Closed hvlaardingerbroek closed 4 years ago
Solved by changing the string replacement to re.sub
and using capture groups to modify parentheses to square brackets.
I think we should consider this a conversion issue rather than a source text issue, since it is not really a mistake in the original text, but only a variation. When we convert to .nena
format, we work to funnel variations into single slots. This is a different situation compared to, e.g., missing line numbers in a file.
One exception that I made to this logic is with adding the missing colon in the comment from Urmi C, Village Life (6)
(45) (*GK* vàrdə?)
It might be argued that this case is indeed a mistake. However, for the sake of simplicity, I decided to treat it as another variation.

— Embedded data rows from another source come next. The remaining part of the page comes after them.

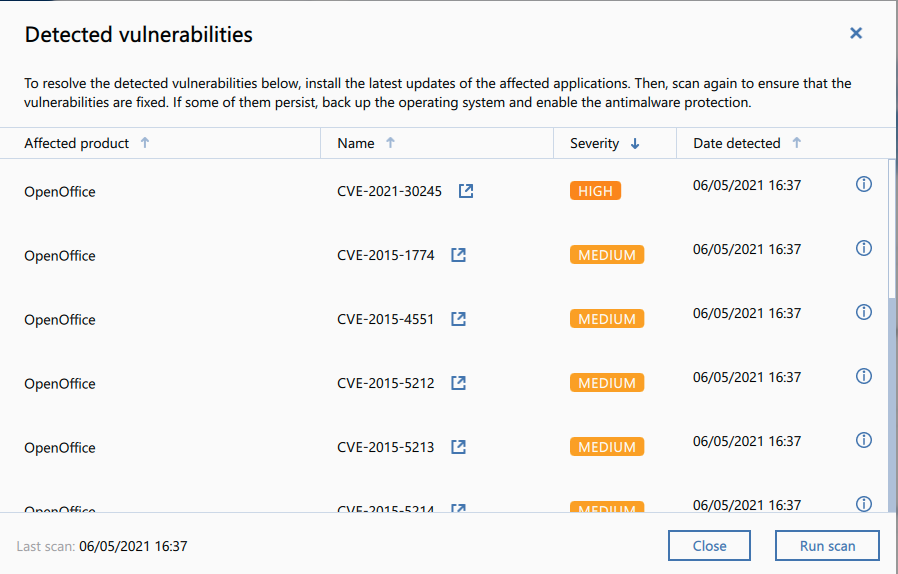The height and width of the screenshot is (574, 898).
Task: Click the Close button
Action: click(x=709, y=546)
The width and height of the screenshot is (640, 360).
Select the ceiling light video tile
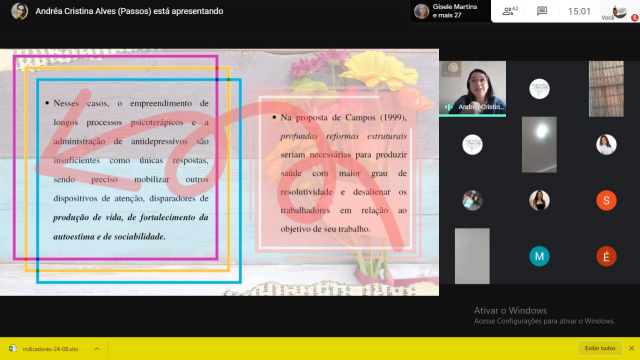(x=539, y=144)
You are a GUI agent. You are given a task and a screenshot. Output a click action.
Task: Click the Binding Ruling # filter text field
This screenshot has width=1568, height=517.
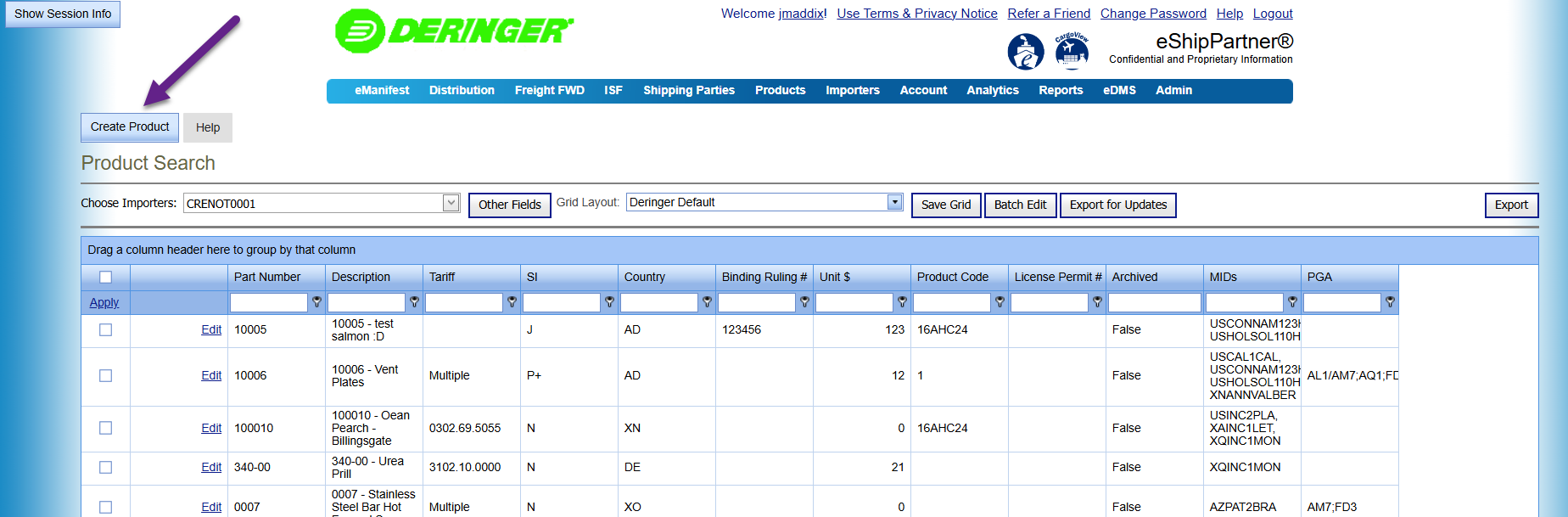click(x=756, y=302)
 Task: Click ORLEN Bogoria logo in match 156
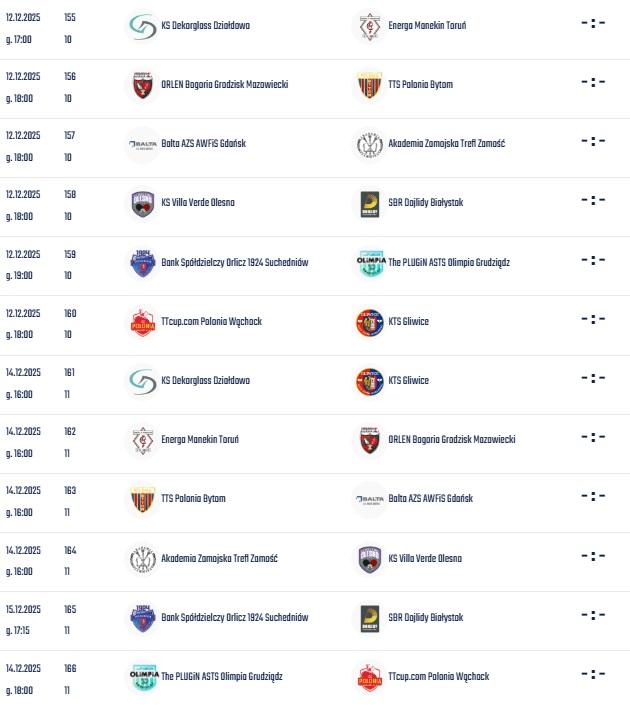(143, 85)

In standardizing the comments, I have also removed the unnecessary emphasis on the initials. So the example above now reads:
(45) [GK: vàrdə?]
The NENA texts contain some comments in round or square brackets. Round brackets are also used to indicate line numbers.
The following comments are attested: General remark:
(interruption)
in Urmi_C A3 'Axiqar', line 28 Introducing another speaker:(GK: ... )
32 times in Urmi_C, with some variations: brackets can be round or square (mostly square), and once the colon is missing.Should we decide on one standard way to encode such comments?
I suggest we choose square brackets for comments, with the special notation with colon to introduce a different speaker (typically the interviewer), with the restriction that no spaces can occur between the opening bracket and the colon, which is followed by a space. There is no need for special emphasis markers as the syntax is clear. e.g.:
[interruption]
[GK: ...]